╭──
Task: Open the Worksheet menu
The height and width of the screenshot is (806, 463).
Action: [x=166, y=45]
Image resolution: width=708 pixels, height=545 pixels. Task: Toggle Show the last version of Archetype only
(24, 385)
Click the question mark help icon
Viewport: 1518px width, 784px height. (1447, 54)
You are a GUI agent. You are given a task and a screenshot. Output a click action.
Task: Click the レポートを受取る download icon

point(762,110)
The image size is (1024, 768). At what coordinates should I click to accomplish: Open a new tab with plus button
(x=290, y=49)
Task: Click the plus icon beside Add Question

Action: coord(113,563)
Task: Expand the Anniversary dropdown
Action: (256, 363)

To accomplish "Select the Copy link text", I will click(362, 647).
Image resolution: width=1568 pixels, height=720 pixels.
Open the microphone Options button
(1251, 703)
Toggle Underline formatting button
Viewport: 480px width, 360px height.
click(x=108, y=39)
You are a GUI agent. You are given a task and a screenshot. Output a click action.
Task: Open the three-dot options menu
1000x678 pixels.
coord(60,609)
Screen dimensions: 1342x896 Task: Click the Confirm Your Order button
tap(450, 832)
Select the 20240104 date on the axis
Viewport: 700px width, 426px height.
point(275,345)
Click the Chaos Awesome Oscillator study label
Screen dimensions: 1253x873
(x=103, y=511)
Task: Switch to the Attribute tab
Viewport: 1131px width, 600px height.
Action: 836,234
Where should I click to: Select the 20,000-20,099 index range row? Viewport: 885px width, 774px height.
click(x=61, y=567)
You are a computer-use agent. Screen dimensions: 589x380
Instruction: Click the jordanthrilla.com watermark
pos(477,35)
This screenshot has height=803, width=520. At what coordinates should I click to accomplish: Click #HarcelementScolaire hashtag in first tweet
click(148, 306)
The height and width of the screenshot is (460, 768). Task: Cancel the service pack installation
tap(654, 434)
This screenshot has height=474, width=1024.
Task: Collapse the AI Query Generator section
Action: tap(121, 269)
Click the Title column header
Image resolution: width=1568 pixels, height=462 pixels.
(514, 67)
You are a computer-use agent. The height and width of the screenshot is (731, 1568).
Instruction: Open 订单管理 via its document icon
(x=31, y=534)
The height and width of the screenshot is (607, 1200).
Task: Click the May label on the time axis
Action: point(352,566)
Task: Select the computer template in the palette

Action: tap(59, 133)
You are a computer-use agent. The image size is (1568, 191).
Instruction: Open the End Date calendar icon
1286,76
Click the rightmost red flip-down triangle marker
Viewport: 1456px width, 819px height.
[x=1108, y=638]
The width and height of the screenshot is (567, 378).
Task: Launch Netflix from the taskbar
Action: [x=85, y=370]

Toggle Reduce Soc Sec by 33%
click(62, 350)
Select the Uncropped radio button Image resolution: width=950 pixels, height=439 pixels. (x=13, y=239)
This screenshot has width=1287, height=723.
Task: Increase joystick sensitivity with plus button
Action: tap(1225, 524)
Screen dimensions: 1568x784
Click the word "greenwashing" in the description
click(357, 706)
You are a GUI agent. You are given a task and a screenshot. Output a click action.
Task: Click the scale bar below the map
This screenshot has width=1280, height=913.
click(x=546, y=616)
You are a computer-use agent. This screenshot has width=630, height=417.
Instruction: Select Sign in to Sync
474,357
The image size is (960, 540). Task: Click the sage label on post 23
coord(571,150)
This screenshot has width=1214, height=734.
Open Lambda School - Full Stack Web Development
╰──
Could you write out every one of the lines above, word for word and in their original order?

Task: Open the Worksheet menu
The height and width of the screenshot is (806, 463).
Action: [x=166, y=45]
Image resolution: width=708 pixels, height=545 pixels. Task: Toggle Show the last version of Archetype only
(24, 385)
Click the question mark help icon
Viewport: 1518px width, 784px height. (1447, 54)
You are a GUI agent. You are given a task and a screenshot. Output a click action.
Task: Click the レポートを受取る download icon

point(762,110)
The image size is (1024, 768). At what coordinates should I click to accomplish: Open a new tab with plus button
(x=290, y=49)
Task: Click the plus icon beside Add Question

Action: coord(113,563)
Task: Expand the Anniversary dropdown
Action: (256, 363)

To accomplish "Select the Copy link text", I will click(362, 647).
Image resolution: width=1568 pixels, height=720 pixels.
Open the microphone Options button
(1251, 703)
Toggle Underline formatting button
Viewport: 480px width, 360px height.
click(x=108, y=39)
You are a GUI agent. You are given a task and a screenshot. Output a click action.
Task: Open the three-dot options menu
1000x678 pixels.
coord(60,609)
Screen dimensions: 1342x896 Task: Click the Confirm Your Order button
tap(450, 832)
Select the 20240104 date on the axis
Viewport: 700px width, 426px height.
point(275,345)
Click the Chaos Awesome Oscillator study label
Screen dimensions: 1253x873
(x=103, y=511)
Task: Switch to the Attribute tab
Viewport: 1131px width, 600px height.
Action: 836,234
Where should I click to: Select the 20,000-20,099 index range row? Viewport: 885px width, 774px height.
click(x=61, y=567)
You are a computer-use agent. Screen dimensions: 589x380
Instruction: Click the jordanthrilla.com watermark
pos(477,35)
This screenshot has height=803, width=520. At what coordinates should I click to accomplish: Click #HarcelementScolaire hashtag in first tweet
click(148, 306)
The height and width of the screenshot is (460, 768). Task: Cancel the service pack installation
tap(654, 434)
This screenshot has height=474, width=1024.
Task: Collapse the AI Query Generator section
Action: tap(121, 269)
Click the Title column header
Image resolution: width=1568 pixels, height=462 pixels.
(514, 67)
You are a computer-use agent. The height and width of the screenshot is (731, 1568).
Instruction: Open 订单管理 via its document icon
(x=31, y=534)
The height and width of the screenshot is (607, 1200).
Task: Click the May label on the time axis
Action: point(352,566)
Task: Select the computer template in the palette

Action: tap(59, 133)
You are a computer-use agent. The image size is (1568, 191).
Instruction: Open the End Date calendar icon
1286,76
Click the rightmost red flip-down triangle marker
Viewport: 1456px width, 819px height.
[x=1108, y=638]
The width and height of the screenshot is (567, 378).
Task: Launch Netflix from the taskbar
Action: [x=85, y=370]

Toggle Reduce Soc Sec by 33%
click(62, 350)
Select the Uncropped radio button Image resolution: width=950 pixels, height=439 pixels. (x=13, y=239)
This screenshot has width=1287, height=723.
Task: Increase joystick sensitivity with plus button
Action: tap(1225, 524)
Screen dimensions: 1568x784
Click the word "greenwashing" in the description
click(357, 706)
You are a GUI agent. You are given a task and a screenshot. Output a click action.
Task: Click the scale bar below the map
This screenshot has width=1280, height=913.
click(x=546, y=616)
You are a computer-use agent. This screenshot has width=630, height=417.
Instruction: Select Sign in to Sync
474,357
The image size is (960, 540). Task: Click the sage label on post 23
coord(571,150)
This screenshot has width=1214, height=734.
Open Lambda School - Full Stack Web Development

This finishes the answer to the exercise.